> **SET EXERCISE**
Output the stretch of the listing from the line containing "Screen dimensions: 158x134" through the end of the listing, copying each line unchanged. Leave the pictures out.

(Rows of pointing data)
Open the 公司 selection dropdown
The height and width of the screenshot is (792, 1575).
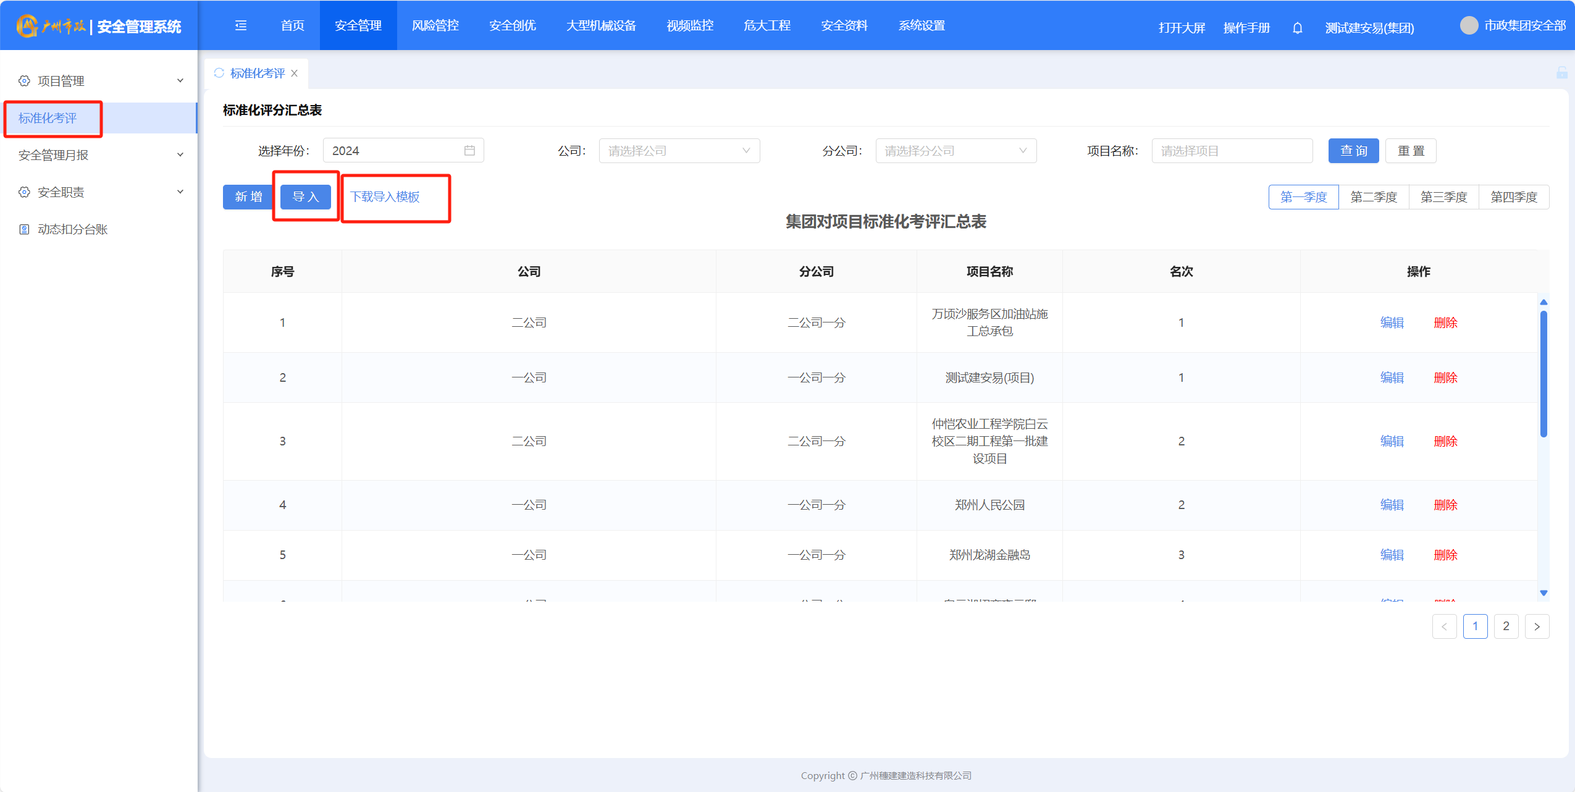point(679,151)
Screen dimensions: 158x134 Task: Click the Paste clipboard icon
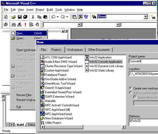click(45, 17)
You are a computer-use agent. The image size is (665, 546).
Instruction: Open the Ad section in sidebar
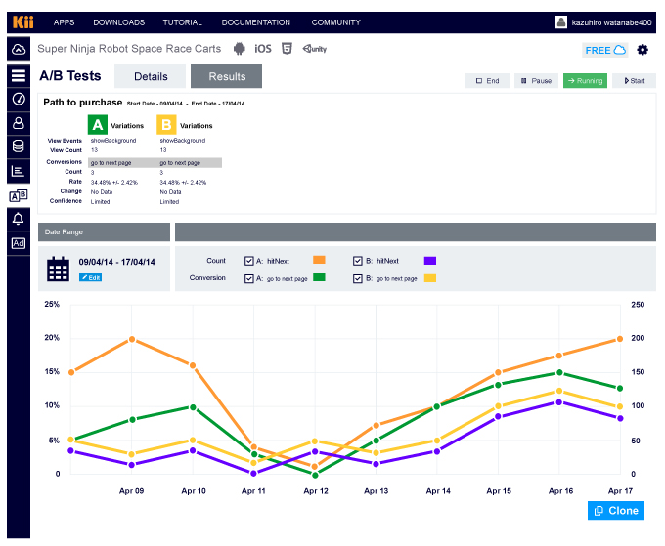point(18,243)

> **RESPONSE TO THE EXERCISE**
Screen dimensions: 158x134 Task: Click the Paste clipboard icon
click(45, 17)
You are a computer-use agent. The image size is (665, 546).
Instruction: Open the Ad section in sidebar
point(18,243)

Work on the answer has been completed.